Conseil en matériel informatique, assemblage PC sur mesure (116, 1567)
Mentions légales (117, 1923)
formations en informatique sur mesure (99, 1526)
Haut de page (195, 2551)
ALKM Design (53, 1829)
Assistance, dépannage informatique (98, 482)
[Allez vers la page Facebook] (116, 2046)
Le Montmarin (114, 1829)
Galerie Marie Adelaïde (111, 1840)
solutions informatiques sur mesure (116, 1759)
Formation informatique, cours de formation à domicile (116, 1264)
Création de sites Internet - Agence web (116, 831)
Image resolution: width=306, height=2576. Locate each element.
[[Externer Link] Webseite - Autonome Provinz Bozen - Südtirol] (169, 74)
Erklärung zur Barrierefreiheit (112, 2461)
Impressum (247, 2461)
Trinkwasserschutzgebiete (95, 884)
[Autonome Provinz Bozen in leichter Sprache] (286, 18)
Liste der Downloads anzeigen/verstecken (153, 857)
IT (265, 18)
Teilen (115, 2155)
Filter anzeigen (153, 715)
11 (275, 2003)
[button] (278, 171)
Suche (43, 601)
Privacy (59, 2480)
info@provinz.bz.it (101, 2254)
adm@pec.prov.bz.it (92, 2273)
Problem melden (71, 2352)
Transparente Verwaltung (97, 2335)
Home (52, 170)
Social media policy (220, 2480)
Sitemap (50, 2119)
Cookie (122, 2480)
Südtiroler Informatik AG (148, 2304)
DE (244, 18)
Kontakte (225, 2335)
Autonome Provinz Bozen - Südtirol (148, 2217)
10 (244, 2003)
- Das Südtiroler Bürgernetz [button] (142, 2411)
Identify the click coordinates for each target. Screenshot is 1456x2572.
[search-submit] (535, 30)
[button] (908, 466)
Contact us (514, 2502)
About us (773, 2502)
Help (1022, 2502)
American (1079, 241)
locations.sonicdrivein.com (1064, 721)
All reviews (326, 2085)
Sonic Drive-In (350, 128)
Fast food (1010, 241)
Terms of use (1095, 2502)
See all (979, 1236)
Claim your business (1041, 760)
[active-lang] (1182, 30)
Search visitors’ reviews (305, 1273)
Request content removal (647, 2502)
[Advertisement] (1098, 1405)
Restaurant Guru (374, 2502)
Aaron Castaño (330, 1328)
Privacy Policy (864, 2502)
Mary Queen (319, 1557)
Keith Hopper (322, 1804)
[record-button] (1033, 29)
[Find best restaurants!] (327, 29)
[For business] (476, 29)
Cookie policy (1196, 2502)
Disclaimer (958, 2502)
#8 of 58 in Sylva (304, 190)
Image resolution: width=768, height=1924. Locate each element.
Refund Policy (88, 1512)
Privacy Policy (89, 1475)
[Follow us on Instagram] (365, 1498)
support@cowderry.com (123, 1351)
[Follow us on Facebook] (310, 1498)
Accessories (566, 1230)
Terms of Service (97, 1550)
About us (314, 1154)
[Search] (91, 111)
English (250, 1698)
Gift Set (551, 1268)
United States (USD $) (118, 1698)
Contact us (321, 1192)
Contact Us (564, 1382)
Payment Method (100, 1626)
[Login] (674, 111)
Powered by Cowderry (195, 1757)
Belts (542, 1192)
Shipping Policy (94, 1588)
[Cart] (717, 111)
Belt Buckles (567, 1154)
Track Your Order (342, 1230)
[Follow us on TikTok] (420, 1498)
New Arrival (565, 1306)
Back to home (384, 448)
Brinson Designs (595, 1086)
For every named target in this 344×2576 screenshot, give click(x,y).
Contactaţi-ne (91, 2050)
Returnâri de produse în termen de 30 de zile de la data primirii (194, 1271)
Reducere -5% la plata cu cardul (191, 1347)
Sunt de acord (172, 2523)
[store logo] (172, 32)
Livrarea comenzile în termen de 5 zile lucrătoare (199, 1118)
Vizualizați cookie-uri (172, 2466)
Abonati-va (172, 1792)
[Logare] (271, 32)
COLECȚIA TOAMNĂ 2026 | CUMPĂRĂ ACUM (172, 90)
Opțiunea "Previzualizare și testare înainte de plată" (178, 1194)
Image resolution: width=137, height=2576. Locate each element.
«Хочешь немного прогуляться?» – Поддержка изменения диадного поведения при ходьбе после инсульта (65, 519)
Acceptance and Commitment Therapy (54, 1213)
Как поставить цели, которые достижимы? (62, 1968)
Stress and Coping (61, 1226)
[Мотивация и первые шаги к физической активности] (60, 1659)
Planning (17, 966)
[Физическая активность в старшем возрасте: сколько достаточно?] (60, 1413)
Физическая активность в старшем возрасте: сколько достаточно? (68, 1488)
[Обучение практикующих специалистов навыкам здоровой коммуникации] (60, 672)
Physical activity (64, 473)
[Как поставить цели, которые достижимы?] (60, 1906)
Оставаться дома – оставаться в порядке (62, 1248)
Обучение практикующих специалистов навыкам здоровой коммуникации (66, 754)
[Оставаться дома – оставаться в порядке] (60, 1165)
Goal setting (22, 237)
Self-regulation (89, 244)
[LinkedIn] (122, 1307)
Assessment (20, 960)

-=-=-

Problem to work on. Go through the material above, and wherever a line contains the string "reviews", return it.

Solution to the problem.
All reviews (326, 2085)
Search visitors’ reviews (305, 1273)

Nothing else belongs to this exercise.